*** Block opens ***

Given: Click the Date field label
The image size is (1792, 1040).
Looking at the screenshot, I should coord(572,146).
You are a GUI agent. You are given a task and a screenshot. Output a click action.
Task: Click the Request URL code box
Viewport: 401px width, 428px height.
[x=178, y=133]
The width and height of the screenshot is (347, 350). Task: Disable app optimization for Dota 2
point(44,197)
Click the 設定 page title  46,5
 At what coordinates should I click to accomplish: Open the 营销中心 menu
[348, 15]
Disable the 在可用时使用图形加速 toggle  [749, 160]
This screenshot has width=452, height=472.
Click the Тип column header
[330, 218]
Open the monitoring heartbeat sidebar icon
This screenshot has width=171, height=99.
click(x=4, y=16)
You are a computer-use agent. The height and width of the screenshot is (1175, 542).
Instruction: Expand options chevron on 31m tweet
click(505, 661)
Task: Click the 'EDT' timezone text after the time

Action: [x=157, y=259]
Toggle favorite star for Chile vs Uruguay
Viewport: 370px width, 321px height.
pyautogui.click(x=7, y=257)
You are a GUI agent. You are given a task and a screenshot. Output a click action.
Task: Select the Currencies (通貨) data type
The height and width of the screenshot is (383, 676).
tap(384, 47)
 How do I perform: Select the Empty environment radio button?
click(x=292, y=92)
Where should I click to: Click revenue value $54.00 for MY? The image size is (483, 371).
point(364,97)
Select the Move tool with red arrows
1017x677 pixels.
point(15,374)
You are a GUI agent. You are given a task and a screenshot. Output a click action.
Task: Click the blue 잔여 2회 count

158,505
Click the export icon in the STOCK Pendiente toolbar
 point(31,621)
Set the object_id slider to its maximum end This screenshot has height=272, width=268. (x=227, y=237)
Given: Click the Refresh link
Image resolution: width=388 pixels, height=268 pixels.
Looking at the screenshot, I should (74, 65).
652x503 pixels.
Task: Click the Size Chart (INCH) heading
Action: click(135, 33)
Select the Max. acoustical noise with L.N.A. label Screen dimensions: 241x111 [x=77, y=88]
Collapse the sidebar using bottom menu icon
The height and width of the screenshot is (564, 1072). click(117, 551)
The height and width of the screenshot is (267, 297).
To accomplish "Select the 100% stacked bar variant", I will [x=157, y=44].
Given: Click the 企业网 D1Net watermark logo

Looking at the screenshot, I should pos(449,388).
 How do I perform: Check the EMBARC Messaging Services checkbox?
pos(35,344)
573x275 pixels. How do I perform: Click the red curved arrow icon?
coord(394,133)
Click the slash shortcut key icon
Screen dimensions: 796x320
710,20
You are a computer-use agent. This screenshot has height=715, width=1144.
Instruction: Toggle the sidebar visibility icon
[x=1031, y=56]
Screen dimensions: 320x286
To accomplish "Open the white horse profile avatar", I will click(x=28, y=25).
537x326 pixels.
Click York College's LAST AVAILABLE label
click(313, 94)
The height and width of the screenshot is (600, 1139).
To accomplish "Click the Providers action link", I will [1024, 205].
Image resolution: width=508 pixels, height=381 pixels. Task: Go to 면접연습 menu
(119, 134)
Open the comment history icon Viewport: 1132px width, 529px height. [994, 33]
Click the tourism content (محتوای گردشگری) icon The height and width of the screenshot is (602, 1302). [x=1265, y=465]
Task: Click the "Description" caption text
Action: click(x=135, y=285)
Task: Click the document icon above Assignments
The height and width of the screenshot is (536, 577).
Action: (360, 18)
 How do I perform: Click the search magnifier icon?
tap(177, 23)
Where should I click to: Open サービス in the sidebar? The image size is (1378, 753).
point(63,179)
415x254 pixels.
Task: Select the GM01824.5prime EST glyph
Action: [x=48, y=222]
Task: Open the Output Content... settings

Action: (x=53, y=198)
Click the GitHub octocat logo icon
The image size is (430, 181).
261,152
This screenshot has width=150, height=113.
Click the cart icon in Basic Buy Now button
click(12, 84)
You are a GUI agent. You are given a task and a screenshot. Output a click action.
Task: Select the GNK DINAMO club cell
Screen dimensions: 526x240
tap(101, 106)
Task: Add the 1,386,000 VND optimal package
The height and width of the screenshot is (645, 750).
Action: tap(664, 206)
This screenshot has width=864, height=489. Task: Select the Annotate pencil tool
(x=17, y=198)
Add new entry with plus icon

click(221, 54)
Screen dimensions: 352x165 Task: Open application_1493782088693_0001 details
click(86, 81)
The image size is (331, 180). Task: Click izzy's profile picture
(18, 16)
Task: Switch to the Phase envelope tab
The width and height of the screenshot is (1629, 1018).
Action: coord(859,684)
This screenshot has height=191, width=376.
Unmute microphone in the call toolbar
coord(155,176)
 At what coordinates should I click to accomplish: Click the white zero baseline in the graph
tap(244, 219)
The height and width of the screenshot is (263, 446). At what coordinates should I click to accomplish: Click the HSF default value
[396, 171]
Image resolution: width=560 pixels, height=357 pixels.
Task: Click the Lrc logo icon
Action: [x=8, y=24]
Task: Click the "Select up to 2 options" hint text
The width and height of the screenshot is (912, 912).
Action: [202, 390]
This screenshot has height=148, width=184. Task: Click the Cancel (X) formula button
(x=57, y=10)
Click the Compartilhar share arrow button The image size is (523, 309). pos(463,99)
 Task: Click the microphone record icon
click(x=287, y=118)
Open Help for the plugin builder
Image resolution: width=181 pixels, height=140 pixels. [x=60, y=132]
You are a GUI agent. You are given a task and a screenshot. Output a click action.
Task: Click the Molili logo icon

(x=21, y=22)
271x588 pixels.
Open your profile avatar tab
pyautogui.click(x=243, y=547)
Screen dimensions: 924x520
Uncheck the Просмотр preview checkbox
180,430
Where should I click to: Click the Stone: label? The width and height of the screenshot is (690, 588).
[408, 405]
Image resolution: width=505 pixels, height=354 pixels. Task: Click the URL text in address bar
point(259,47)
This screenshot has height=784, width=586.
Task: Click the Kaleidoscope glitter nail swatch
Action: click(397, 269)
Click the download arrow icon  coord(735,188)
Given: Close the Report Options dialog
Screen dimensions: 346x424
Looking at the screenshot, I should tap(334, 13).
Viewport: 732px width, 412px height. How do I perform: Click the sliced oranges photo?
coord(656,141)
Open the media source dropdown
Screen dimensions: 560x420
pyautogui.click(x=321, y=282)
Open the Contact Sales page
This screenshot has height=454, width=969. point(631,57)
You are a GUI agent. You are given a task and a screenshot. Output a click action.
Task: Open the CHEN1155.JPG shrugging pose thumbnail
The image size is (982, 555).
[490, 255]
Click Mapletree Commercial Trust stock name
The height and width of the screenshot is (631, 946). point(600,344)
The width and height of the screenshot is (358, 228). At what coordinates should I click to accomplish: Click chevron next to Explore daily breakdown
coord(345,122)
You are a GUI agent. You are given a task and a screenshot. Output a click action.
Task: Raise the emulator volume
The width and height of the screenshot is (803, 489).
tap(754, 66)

*** Block closes ***

**EXERCISE PROMPT**
Only the lines from the one with "Task: Raise the emulator volume" through the end of the listing should be output, exactly as they appear.

**OUTPUT OF THE EXERCISE**
Task: Raise the emulator volume
The width and height of the screenshot is (803, 489).
tap(754, 66)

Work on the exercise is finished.